NOW, THEREFORE, in consideration of the mutual covenants, agreements, representations and warranties contained in this Agreement, the parties hereto agree as follows:
DEFINITIONS
As used in this Agreement, the following terms shall have the meanings set forth below:
"Applicable Law" means any domestic or foreign law, statute, regulation, rule, policy, guideline or ordinance applicable to the businesses of the Parties, the Merger and/or the Parties.
"Articles of Merger" shall mean the certificate of merger of MERGERCO with and into NEAH pursuant to the WBCA, and in the form of Exhibit A annexed hereto and made a part hereof.
"Business Day" shall mean any day, excluding Saturday or Sunday or any other day on which national banks located in New York, New York shall be closed for business.
"Dollar" and "$" means lawful money of the United States of America.
"Effective Time" shall mean the date upon which the Merger of MERGERCO into NEAH shall be consummated pursuant to the filing of the Articles of Merger with the Secretary of State of the State of Washington.
"Exchange Act" means the Securities Exchange Act of 1934, as amended.
"GAAP" means generally accepted accounting principles in the United States of America as promulgated by the American Institute of Certified Public Accountants and the Financial Accounting Standards Board or any successor Institutes concerning the treatment of any accounting matter.

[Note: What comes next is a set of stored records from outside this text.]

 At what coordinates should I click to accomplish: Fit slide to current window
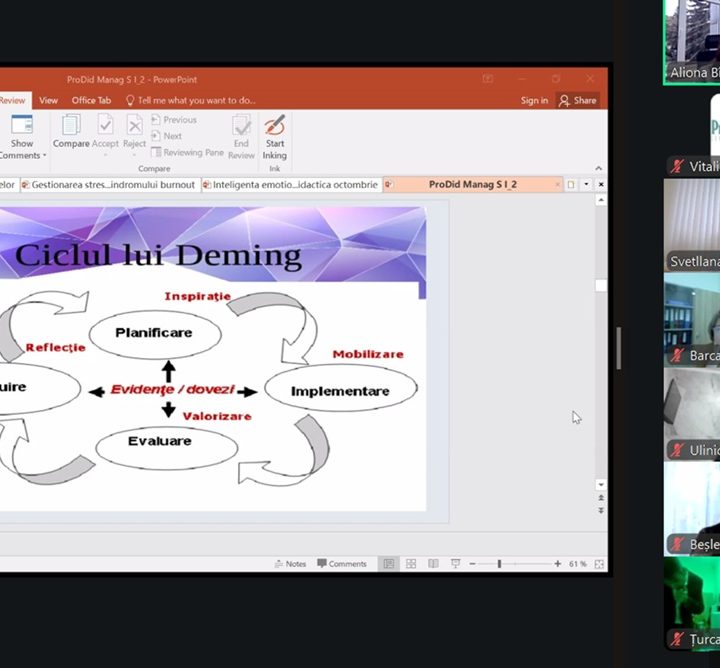[x=599, y=564]

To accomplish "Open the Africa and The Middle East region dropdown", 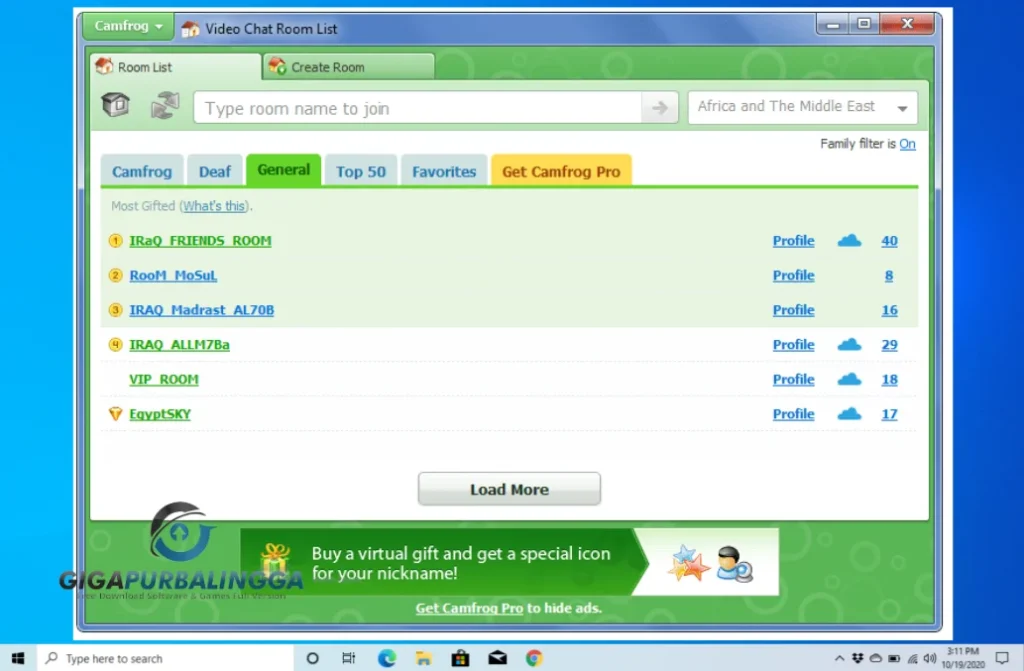I will (802, 107).
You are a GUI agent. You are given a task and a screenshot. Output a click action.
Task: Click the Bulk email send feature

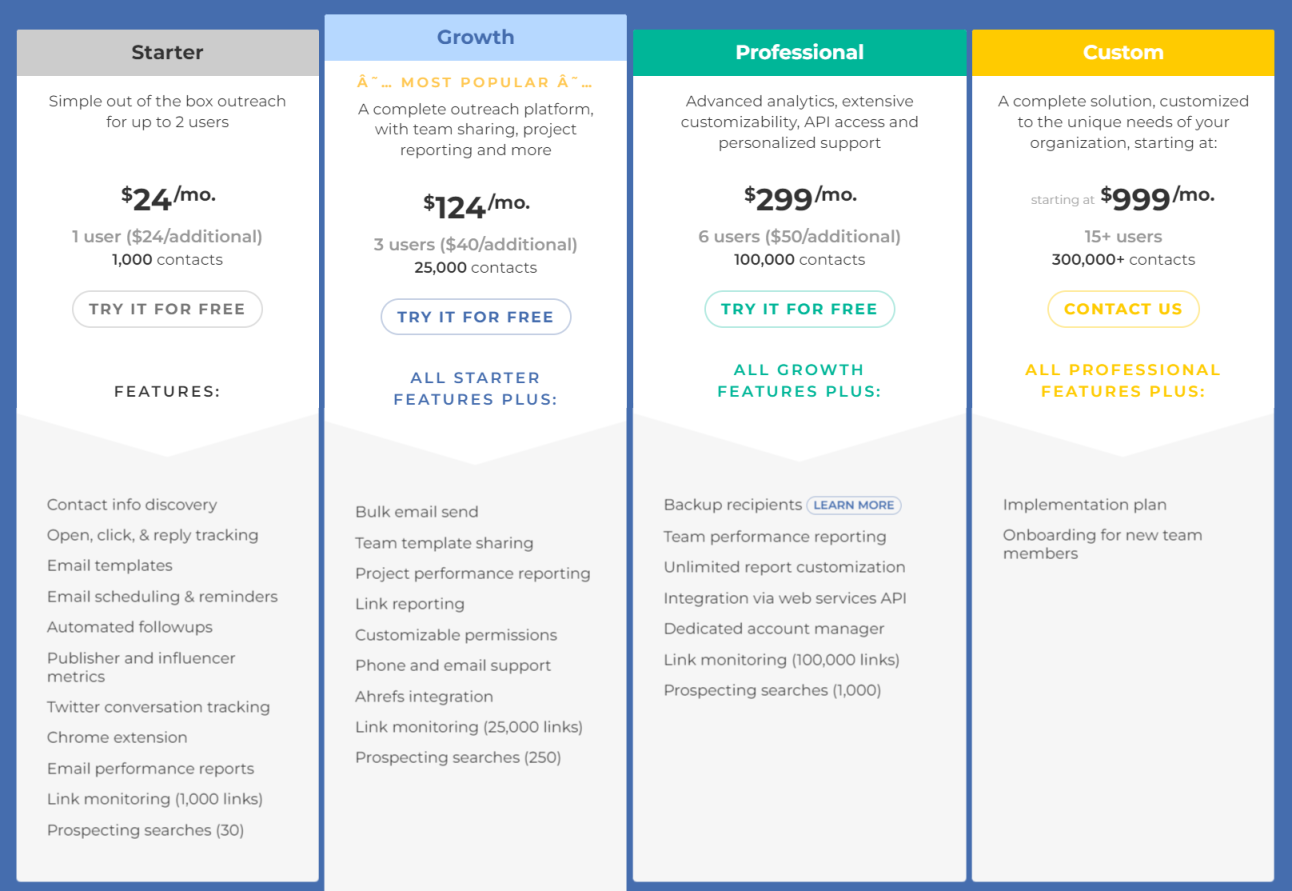[417, 512]
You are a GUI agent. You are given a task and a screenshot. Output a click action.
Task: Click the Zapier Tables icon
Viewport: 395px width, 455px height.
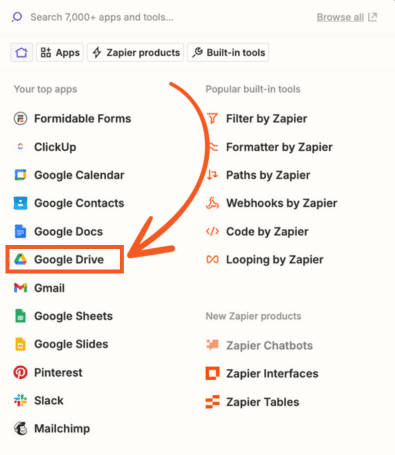click(x=212, y=402)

"GROWTH Additional Financing" shall mean the sale, on any one or more occasions, of debt or equity securities of GROWTH pursuant to which GROWTH shall have received gross cash proceeds of not less than $2,000,000 and not more than $2,500,000, all upon such terms and conditions as shall be acceptable to the Board of Directors of GROWTH; provided, however, that to the extent that any of the maximum of $500,000 of Stockholder Debt shall be converted by the holder(s) into Stockholder Loan Shares, the same shall be deemed to be credited toward the minimum $2,000,000 of GROWTH Additional Financing.
"GROWTH Common Stock" shall mean the shares of common stock of GROWTH, $0.001 par value per share.

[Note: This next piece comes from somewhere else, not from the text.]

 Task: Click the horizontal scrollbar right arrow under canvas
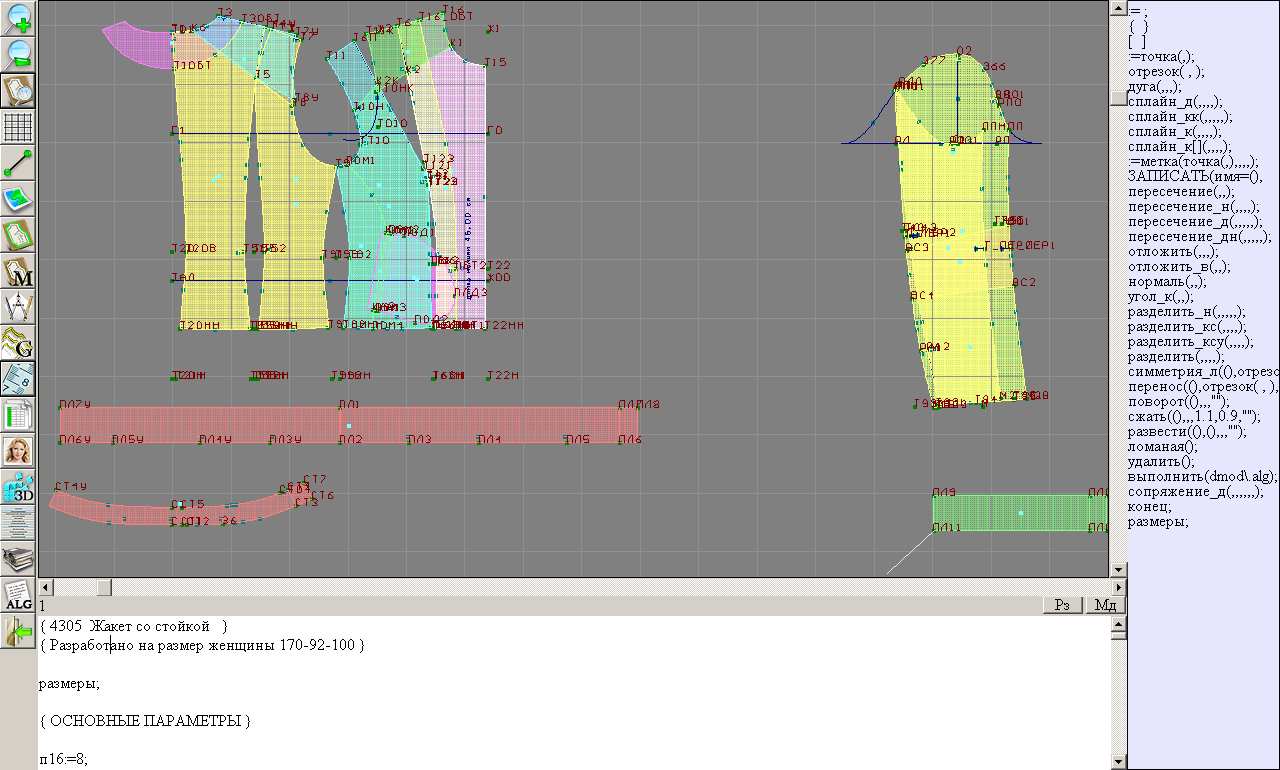[x=1101, y=586]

"GROWTH Financings" shall mean the collective reference to the GROWTH Initial Financing and any one or more GROWTH Additional Financing.
2
"GROWTH Fully-Diluted Common Stock" means, as at the time in question, the maximum number shares of GROWTH Common Stock that are issued and outstanding, after giving effect to: (a) the issuance of all of the Merger Shares; (b) the issuance of all Series A Preferred Conversion Shares; and (c) the issuance of any other shares of GROWTH Common Stock that are issuable upon conversion of any GROWTH notes or shares of GROWTH Preferred Stock, or upon the exercise of options, warrants or other rights to purchase shares of GROWTH capital stock, but only to the extent that such securities are (i) outstanding as at the Effective Time of the Merger, or (ii) issued subsequent to the Effective Time of the Merger in connection with (A) the GROWTH Financings, (B) the issuance of the Novellus Shares, and (C) the issuance of the Stockholder Loan Shares; provided, however, that, as used in this Agreement, the term "GROWTH Fully-Diluted Common Stock" shall not mean or include any shares of GROWTH Common Stock issued or issuable upon conversion of any GROWTH notes or shares of GROWTH Preferred Stock, or upon the exercise of options, warrants or other rights to purchase shares of GROWTH capital stock, to the extent such securities are issued or issuable (1) in connection with the Novellus Incentive Warrants and Novellus Incentive Warrant Shares, (2) in connection with any one or more financings subsequent to the GROWTH Financings, (3) in connection with any purchase of the assets, securities or the businesses of any other persons or for any other valid business purpose approved by the Board of Directors (other than the transactions referenced in clauses (a) and (b) above), or (4) in connection with any stock options or other incentive equity securities issued to any employees, board members or consultants of GROWTH or NEAH in consideration of services to be rendered subsequent to the Effective Date of the Merger.